Chapter 13 of the GTAP book is an example of how the GE demand elasticity information might be used to facilitate analysis. In this chapter, George Frisvold examines the global incidence of technological progress in agriculture and food production. One of his findings is that an increase in total factor productivity in Australian agricultural crops benefits Australian farmers while the reverse is true in North America (Table 13.3). Upon further reflection, he attributes this to the fact that the general equilibrium elasticity of demand for Australian crops is elastic, while this same parameter is inelastic in the case of North America. Thus an increase in output in North America is more than offset by the resulting decline in price and overall revenue falls. This translates into a decline in land rents, which is the measure of farmer welfare used by Frisvold. Hence the importance of the GE demand elasticity in economic analysis.

But why is the demand for crops elastic in Australia, but not in North America? The GEELAST program is designed to permit users to quickly decompose the GE demand elasticity into its component parts, thereby facilitating explanation of the results in terms of fundamentals. The general method is one of beginning with a summary array: O, which simply reports the GE own-price elasticity of demand by commodity and region. From this array we can quickly verify that the Frisvolds assertion is correct: NAMs elasticity is -0.75 versus -1.22 for Australia/New Zealand. (Note that these figures are different from those in Table 13.2 of the GTAP book.

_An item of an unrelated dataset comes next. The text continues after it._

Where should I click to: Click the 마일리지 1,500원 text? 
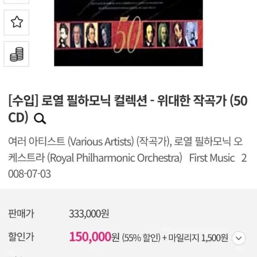tap(198, 238)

This is because the figures in Table 13.2 were based on GTAP version 1 data and parameters, whereas all of the results are based on version 2 data and parameters.)

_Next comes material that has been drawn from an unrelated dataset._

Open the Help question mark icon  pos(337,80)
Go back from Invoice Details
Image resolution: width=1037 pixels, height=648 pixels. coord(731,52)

The subsequent arrays with the prefix O decompose the aggregate own-price elasticity of demand. O1, shows how much is derived from domestic agents versus exports. Here, we see that domestic agents contribute less to the ANZ elasticity than to the NAM elasticity (-.13 vs. -.22), and a further breakdown by firms and households in O11 show this to be true across the board. (O111 breaks the domestic firms demands down by sector.) On the other hand, from O1 we can see that export demands are sufficient to make ANZ crop demand elastic, since the qxm entry is equal to -1.1, vs. -.54 for NAM. O2 breaks the export demand down by destination region. Selecting CROPS and ALL REG destinations, then requesting a row share from VIEWHAR we see that East Asia accounts for 40% of ANZs export demand elasticity. This is followed by ROW and SE Asia.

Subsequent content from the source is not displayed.